Most, if not all societies do not implement direct democracy, where decisions are truly made by one person one vote.
Most at least employ an abstraction such as representative democracy, and the United States employs an abstraction upon an abstraction with the electoral college.
The problem with proxies for politics is twofold. First, there is the business of carving out subjects. If I hand John the power to vote on transport and Jill the power to vote on buses, who votes on the integrated schedule for subway-bus terminals? What happens if they both vote? How do I maintain anonymity under these conditions without getting double counted, possibly even cancelling myself out through my proxies? This problem doesn't arise in regular proxies because I can see how my proxy voted and anyone can see who was acting as my proxy. That's not compatible with ballot secrecy.
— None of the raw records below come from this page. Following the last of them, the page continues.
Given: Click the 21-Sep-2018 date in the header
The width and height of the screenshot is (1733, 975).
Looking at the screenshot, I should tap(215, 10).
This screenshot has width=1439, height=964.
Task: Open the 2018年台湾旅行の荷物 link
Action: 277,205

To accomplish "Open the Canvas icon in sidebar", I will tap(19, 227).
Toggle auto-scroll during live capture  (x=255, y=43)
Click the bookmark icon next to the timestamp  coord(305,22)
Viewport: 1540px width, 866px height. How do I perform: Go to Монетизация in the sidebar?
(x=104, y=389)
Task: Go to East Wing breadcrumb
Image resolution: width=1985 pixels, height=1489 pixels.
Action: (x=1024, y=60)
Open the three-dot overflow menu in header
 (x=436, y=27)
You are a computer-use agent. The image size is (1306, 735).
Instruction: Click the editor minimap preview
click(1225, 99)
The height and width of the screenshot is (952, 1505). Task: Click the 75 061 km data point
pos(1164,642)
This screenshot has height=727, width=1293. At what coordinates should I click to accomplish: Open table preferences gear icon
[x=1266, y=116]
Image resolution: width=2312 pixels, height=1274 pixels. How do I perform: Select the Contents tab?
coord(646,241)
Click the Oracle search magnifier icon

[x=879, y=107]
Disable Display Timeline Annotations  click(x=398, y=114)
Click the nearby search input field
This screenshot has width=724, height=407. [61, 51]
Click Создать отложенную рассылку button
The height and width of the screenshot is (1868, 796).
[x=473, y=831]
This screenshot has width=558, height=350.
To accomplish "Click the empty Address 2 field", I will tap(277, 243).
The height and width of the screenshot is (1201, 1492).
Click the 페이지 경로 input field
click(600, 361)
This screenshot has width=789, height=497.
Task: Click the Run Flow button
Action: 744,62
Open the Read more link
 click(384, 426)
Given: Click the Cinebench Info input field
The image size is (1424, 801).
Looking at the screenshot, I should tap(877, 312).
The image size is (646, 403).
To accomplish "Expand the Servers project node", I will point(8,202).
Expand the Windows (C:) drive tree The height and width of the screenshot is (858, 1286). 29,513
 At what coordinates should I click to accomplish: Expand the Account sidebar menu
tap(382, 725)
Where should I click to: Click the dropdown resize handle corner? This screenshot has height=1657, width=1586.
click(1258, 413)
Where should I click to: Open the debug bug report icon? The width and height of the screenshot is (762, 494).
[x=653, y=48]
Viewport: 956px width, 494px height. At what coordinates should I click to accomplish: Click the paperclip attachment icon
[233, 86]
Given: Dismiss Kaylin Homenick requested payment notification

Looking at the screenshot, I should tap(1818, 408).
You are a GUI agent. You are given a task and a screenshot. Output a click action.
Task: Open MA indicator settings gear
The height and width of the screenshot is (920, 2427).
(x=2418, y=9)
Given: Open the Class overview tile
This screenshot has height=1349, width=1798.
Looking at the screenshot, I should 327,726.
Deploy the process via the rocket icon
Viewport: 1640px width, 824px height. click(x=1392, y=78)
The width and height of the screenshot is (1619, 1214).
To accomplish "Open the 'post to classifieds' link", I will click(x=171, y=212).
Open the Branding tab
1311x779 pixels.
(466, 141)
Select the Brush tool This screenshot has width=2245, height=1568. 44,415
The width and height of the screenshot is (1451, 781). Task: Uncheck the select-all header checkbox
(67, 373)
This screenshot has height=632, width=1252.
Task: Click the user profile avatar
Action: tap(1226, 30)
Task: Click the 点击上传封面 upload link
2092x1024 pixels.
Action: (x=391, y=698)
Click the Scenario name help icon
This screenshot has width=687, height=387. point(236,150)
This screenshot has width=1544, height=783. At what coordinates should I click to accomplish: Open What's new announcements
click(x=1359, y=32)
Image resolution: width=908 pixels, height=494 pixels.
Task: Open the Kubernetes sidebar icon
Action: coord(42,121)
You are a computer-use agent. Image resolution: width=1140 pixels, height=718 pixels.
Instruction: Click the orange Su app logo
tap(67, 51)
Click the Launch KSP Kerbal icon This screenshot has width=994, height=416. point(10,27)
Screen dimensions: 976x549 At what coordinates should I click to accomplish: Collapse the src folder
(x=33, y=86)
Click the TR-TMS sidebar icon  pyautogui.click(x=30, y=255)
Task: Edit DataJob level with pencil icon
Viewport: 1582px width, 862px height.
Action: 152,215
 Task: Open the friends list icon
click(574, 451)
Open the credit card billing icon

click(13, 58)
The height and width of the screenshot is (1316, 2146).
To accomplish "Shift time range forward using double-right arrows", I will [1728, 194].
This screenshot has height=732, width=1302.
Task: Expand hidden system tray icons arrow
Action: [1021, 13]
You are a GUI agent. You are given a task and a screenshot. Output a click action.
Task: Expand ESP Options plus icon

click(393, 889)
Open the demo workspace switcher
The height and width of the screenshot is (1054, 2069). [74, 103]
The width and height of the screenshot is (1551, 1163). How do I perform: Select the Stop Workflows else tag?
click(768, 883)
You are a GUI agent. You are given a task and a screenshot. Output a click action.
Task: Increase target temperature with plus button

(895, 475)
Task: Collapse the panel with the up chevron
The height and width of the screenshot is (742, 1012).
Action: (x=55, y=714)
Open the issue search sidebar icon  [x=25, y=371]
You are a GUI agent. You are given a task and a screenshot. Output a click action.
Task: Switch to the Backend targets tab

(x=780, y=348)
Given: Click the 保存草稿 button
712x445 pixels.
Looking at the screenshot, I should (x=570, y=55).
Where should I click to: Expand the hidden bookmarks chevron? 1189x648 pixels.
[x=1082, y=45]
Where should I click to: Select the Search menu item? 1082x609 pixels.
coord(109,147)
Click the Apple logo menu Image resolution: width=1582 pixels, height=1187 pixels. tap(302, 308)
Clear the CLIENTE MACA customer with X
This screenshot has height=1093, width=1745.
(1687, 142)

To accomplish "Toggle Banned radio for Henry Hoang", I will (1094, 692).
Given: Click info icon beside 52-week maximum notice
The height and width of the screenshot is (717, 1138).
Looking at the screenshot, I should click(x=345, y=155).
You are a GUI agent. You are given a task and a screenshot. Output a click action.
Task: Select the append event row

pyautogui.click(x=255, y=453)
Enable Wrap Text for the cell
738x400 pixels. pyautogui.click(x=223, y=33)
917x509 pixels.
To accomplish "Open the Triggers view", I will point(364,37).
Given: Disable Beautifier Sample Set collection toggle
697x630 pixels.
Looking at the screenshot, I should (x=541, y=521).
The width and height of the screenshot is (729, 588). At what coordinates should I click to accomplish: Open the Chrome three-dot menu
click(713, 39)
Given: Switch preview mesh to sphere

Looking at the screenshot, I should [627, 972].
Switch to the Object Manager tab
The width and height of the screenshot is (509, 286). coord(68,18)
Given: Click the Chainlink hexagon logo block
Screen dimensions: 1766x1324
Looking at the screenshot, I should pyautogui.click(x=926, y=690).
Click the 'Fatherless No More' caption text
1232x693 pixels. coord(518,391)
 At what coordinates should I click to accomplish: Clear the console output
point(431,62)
The second problem is the usual problems of direct democracy, chief among which are demagoguery and mobs. Representative democracy is sluggish compared to direct democracy. That is a feature, not a bug. Imagine if twitter mobs could amend legislation.
But it does not talk about cases where you could opt-in to vote on every decision, and if you did not your representative would vote for you. Basically, you would chose a representative like you do in most countries, which would have the n votes of the people that elected him by default, but at any time you could say this vote is for me, your representative would have minus one vote and you could vote anyway you feel like.
This seens a bit more manageable than what jadbox describes in that you do not have to track potentially million of representatives. The biggest issue would be on how you could vote, because the window has to be relatively short for things to happen, but long enough to allow everyone that wants to to vote.